Red Teaming
Red teaming is the practice of systematically probing an AI system with adversarial inputs, scenarios, and techniques to discover vulnerabilities, safety failures, and unintended behaviors before they occur in production.
Details
Red teaming goes beyond standard evals by simulating realistic attack scenarios: testers (human or automated) attempt prompt injection, guardrail bypass, hallucination exploitation, and other threats to find failure modes that conventional test suites miss. Results feed back into alignment improvements, guardrail tuning, and targeted eval creation.
Automated red teaming uses a separate LLM to generate, mutate, and escalate adversarial inputs at scale, covering far more attack surface than manual testing alone. Common techniques include prompt-mutation fuzzing (systematically rewriting known attacks to evade pattern-based filters), multi-turn escalation (gradually steering a conversation toward a policy violation), and classifier-in-the-loop filtering that uses a model-as-a-judge to surface only the successful bypasses for human review.

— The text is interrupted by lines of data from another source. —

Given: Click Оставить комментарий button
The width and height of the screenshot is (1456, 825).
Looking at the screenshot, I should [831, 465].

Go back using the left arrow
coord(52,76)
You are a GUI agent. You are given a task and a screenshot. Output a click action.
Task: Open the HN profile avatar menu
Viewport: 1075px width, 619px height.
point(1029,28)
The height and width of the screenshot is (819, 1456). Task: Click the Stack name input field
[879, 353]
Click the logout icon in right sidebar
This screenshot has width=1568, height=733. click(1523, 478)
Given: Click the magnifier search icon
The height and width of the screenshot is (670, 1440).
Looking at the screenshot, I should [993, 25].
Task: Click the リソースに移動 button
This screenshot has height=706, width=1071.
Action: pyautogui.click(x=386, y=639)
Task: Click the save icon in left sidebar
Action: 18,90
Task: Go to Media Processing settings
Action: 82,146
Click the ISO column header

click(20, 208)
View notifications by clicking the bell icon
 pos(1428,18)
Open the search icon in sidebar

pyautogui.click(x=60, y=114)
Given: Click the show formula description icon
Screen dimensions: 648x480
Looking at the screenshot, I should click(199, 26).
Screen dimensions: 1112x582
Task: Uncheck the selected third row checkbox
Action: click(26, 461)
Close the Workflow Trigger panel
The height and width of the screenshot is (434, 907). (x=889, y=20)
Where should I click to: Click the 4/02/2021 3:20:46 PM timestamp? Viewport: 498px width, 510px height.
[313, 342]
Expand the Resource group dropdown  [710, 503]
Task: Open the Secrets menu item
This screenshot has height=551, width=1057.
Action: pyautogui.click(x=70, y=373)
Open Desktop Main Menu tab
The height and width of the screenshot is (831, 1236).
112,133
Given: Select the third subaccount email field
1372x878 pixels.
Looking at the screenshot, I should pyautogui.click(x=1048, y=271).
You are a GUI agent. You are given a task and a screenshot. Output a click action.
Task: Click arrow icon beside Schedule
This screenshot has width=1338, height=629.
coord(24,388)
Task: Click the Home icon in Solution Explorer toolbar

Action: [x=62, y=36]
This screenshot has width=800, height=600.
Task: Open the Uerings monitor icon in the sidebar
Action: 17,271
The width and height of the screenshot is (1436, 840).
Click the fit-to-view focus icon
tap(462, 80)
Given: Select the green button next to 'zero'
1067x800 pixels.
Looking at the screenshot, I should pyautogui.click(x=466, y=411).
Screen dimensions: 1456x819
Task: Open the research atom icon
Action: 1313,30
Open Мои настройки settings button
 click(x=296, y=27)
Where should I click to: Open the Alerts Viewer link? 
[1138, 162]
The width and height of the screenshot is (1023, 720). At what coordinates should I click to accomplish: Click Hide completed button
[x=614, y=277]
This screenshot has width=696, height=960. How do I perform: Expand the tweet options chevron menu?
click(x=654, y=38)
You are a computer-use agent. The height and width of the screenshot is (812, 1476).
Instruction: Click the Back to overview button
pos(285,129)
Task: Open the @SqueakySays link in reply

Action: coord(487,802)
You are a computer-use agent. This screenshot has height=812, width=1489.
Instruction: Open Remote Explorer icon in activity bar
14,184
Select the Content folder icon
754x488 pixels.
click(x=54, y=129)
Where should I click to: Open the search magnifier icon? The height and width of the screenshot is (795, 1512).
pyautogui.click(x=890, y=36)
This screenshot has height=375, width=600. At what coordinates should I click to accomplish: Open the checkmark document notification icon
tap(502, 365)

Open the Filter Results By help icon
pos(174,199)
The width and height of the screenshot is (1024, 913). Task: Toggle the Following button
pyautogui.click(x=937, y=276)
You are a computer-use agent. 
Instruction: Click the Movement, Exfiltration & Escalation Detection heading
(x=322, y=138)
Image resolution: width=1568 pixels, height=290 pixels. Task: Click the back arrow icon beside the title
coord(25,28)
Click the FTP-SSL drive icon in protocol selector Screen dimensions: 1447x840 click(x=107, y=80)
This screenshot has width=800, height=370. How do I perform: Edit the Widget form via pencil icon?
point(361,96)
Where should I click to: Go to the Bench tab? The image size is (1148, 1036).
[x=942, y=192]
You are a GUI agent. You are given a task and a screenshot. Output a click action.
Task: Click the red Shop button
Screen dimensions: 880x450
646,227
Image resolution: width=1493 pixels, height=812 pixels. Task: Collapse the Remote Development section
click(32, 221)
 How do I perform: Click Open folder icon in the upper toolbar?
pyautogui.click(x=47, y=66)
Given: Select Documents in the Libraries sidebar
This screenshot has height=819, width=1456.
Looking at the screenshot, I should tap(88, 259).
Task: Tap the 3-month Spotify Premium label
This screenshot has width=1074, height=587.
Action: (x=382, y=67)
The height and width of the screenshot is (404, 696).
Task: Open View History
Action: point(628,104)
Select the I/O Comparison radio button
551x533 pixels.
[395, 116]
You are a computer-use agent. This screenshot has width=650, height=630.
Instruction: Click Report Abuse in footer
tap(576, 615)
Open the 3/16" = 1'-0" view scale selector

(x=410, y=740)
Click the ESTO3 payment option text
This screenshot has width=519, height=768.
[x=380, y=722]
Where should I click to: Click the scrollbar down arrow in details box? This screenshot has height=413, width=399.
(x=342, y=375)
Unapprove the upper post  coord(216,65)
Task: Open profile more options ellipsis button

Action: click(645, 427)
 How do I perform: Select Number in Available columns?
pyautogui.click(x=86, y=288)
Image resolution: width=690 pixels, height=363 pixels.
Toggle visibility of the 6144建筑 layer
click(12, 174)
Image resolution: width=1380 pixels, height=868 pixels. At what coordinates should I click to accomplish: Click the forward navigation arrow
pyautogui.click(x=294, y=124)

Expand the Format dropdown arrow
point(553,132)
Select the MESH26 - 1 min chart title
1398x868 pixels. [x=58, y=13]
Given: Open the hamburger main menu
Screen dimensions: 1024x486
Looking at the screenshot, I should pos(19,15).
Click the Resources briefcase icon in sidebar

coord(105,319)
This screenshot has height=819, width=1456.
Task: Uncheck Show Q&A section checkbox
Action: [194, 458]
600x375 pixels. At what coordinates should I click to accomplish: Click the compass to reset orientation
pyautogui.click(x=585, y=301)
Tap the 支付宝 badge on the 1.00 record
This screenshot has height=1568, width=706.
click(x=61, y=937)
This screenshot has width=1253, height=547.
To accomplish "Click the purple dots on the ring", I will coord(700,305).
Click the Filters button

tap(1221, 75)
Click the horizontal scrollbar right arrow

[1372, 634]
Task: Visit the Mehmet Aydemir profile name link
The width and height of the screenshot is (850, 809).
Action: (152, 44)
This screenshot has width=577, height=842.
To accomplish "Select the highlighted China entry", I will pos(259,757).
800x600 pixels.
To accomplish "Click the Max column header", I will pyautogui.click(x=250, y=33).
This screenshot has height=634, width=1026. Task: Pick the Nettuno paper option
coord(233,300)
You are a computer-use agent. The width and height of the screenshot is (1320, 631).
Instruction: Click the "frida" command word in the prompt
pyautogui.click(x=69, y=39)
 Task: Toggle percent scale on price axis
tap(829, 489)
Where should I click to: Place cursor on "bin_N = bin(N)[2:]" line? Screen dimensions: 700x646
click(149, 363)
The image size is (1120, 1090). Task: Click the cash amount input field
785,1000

Mature teams integrate red-teaming suites into CI/release pipelines alongside eval runners, running a battery of known attack patterns as a release gate. Because model updates, new tool integrations, and changing threat landscapes can reopen previously mitigated vulnerabilities, continuous automated red teaming complements periodic manual exercises.
Examples
- A dedicated team crafting adversarial prompts to bypass a model's safety training before release.
- Automated red-teaming pipelines that generate and test thousands of attack variants against guardrails.
- Pre-deployment testing of an agent system for prompt injection, tool misuse, and data exfiltration scenarios.